#### Excerpt provided ####
Wednesday, October 14, 2015

Clinical practice of cognitive therapy with children and adolescents

Friedberg, R.D., & McClure, J.M. (2002). Clinical practice of cognitive therapy with children and adolescents: The nuts and bolts. New York: The Guilford Press.
Must (a) establish relationships “based on trust, understanding, respect, and a sense of genuineness,” (b) set limits >> “By knowing what is expected, children feel safe.” Must clearly establish rules and “be consistent about enforcing them. Consistency promotes trust. If you set a limit and follow through w/ it, you are saying that your words and actions are meaningful (270).

Barkley et al. (1999) (Defiant Teens) described what impairs families. First, “parents neglect the positive behaviors and almost exclusively attend to the negative behaviors.” Parents become frustrated when children do not comply and do not consistently punish or sometimes they just give in (271). We need to teach parents to praise kids for doing good.

Emotions and Self-Monitoring

Many kids blame others for their problems. Must show them that their own behavior is contributing to problem: e.g., when mom acts bitchy, I don’t comply with her requests, and this in turn makes her bitchier (276).
#### Material provided ####
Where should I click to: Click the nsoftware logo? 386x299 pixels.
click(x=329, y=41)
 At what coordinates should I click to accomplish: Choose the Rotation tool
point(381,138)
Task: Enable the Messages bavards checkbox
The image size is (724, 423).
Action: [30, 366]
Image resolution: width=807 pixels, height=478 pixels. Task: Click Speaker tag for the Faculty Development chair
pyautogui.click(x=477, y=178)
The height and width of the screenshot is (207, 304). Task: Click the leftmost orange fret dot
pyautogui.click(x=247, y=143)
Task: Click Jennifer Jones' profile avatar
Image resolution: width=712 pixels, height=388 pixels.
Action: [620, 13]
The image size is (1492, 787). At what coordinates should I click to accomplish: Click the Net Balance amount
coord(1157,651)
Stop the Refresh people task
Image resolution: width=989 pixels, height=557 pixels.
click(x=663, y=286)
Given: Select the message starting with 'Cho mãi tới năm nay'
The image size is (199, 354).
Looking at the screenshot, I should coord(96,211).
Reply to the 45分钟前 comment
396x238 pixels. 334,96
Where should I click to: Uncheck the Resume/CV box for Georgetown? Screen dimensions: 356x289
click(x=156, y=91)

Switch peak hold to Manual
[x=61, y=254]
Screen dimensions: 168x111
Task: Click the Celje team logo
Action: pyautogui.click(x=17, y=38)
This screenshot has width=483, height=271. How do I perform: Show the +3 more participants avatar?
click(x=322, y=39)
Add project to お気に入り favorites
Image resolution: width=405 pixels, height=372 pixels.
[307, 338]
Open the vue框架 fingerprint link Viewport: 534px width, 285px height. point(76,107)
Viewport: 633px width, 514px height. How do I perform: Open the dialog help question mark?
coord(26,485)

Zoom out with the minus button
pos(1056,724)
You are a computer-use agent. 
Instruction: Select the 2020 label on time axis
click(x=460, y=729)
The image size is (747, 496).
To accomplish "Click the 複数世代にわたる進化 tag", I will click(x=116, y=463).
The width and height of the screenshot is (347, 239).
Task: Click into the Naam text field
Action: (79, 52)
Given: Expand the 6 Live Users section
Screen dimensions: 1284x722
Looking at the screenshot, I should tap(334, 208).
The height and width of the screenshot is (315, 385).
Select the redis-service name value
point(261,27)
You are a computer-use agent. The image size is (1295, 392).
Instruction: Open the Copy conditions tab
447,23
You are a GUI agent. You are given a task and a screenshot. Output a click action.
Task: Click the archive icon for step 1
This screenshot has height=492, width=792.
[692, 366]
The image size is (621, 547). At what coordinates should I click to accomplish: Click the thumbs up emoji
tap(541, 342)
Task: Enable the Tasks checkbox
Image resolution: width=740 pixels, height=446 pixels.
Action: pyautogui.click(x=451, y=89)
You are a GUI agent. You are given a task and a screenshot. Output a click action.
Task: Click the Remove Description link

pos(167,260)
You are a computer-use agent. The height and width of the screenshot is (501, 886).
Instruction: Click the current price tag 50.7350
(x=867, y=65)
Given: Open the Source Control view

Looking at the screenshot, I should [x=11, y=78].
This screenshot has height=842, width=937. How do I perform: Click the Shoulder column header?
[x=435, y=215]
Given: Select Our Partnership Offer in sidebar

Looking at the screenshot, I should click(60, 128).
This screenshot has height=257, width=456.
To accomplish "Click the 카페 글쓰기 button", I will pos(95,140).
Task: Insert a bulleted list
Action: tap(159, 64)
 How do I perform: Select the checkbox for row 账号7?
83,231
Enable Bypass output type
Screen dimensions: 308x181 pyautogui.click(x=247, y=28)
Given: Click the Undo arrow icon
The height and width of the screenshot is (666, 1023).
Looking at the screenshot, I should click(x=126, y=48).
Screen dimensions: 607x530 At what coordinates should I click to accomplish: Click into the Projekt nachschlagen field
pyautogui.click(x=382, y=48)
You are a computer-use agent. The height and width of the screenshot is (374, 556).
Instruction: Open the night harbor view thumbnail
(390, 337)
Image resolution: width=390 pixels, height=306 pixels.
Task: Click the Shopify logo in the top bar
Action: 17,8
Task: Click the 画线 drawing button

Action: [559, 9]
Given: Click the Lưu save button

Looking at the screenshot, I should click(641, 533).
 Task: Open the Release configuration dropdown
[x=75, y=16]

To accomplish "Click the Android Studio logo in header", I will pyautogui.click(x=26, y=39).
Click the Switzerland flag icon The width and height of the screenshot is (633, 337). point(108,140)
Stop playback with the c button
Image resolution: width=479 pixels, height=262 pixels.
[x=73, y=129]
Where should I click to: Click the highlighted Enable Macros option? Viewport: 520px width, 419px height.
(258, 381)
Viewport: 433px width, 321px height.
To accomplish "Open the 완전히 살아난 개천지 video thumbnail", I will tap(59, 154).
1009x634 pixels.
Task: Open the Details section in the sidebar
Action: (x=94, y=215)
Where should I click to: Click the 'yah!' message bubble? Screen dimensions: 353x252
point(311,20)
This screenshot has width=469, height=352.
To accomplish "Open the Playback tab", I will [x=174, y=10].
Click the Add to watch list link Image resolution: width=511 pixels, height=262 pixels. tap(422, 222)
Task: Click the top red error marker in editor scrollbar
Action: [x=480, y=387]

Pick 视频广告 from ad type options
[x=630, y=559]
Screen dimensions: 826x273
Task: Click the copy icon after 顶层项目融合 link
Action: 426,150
####
> [List of tasks]
a - Name each quality that the notes on cognitive therapy with children and adolescents say relationships should be based on.
b - Reproduce word for word the passage in the notes on cognitive therapy with children and adolescents from "Many kids blame" up to and including "her bitchier (276).".

> [Answers to each task]
a - Trust, understanding, respect, and a sense of genuineness.

b -
Many kids blame others for their problems. Must show them that their own behavior is contributing to problem: e.g., when mom acts bitchy, I don’t comply with her requests, and this in turn makes her bitchier (276).